3 March 2011 A United Nations report unveiled today highlights the deprivations endured by thousands of victims of sexual violence in the Democratic Republic of the Congo (DRC), including poverty, denial of justice and lack of access to medical and psychological treatment, and recommends the establishment of a reparations fund.
“Remedies and Reparations for Victims of Sexual Violence in the Democratic Republic of Congo,” prepared by a special high-level panel appointed by the UN High Commissioner for Human Rights Navi Pillay, reveals that the survivors of sexual violence have no recourse to compensation and other forms of remedies or reparations.
During the panel’s visit to DRC from 27 September to 13 October 2010, its members heard from 61 survivors of sexual violence, ranging from a girl raped when she was three years old to a 61-year-old grandmother, about what they perceived their actual needs to be.
The panel met with some individuals and groups, the report says, “including victims who had contracted HIV/AIDS as a result of rape, victims who had become pregnant and had children as a result of rape, victims whose husbands had rejected them following their rape, child victims of rape, victims of rape who had taken their cases to court seeking justice, and victims of rape by civilian perpetrators.
“Among the victims with special needs whom the panel met were a girl with sensory disabilities, a young woman who is blind, and four men, two of whom were raped and two of whom were sexually assaulted in other ways,” the report states.
Health care and education were among the highest priorities conveyed to the panel by victims.
“They are determined, but in many cases unable, to send their children to school. Those who have contracted HIV/AIDS are deeply troubled by concern over what will happen to their children when they die. Many victims who met with the panel have been displaced from their homes. They expressed the need for socio-economic reintegration programmes.”
Many women never report the rapes, either due to fear of stigmatization or lack of faith in the judicial system. “There is no point in making an accusation,” one woman said. “I learned by example from most people raped before me that there is no justice,” she said.
The report notes that “these victims expressed great frustration because their perpetrators have escaped from prison while they have not been paid the damages … even in those cases where the State has been held liable.”
The report notes that most victims interviewed were unable to seek justice through the courts because they cannot identify their perpetrators, or in some cases, because perpetrators have not been arrested.

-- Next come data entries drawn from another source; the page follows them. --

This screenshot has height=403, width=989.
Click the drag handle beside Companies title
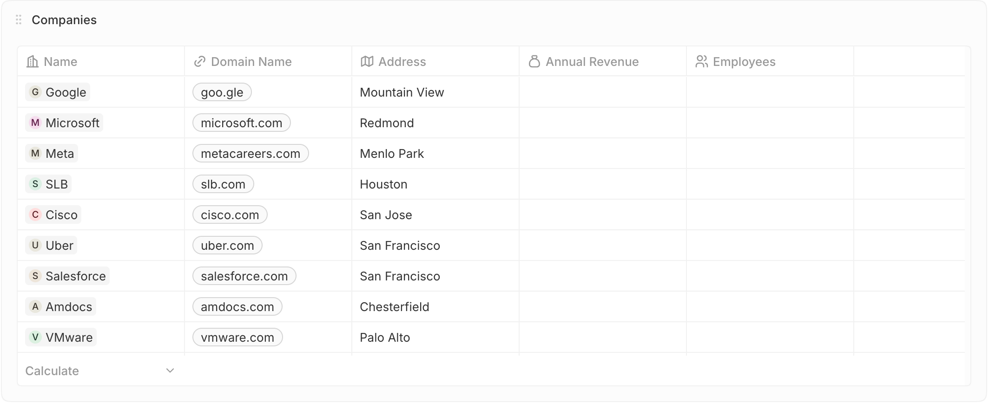click(19, 20)
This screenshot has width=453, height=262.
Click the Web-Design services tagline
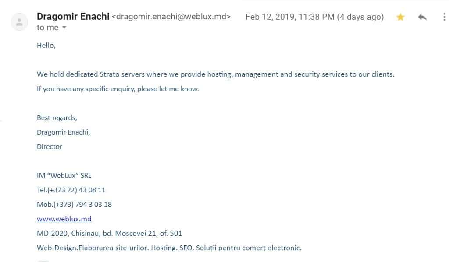(x=169, y=248)
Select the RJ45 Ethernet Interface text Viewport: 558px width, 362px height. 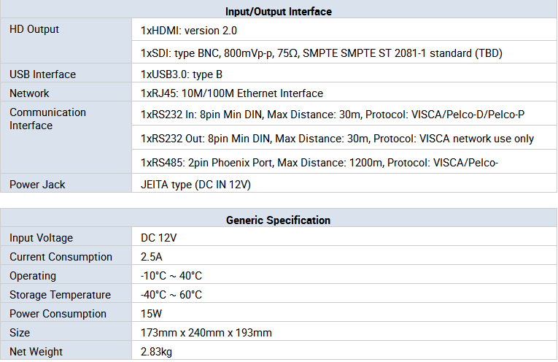tap(232, 93)
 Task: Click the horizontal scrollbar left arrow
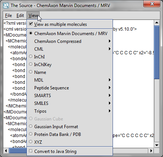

The panel recommends that a fund to support reparations be established as a matter of priority, and that the management of the fund include representatives of the Government of the DRC, the UN, donors, civil society, and survivors themselves.
The panel was comprised of Kyung-wha Kang, UN Deputy High Commissioner for Human Rights; Elisabeth Rehn, former Minister of Defense of Finland; and Denis Mukwege, Medical Director of Panzi Hospital in Bukavu, the capital of DRC’s South Kivu province.
Commenting on the report, Anthony Lake, the Executive Director of the UN Children’s Fund (UNICEF), who is currently visiting victims in the eastern DRC city of Goma, said sexual violence undermined the social fabric and reinforced a vicious cycle of violence.
“Sexual violence is a despicable crime for which there can be no impunity; its perpetrators must be prosecuted and punished to the fullest extent of the law,” Mr. Lake said in a statement. He described the report as a “valuable contribution” to efforts to end sexual violence in DRC.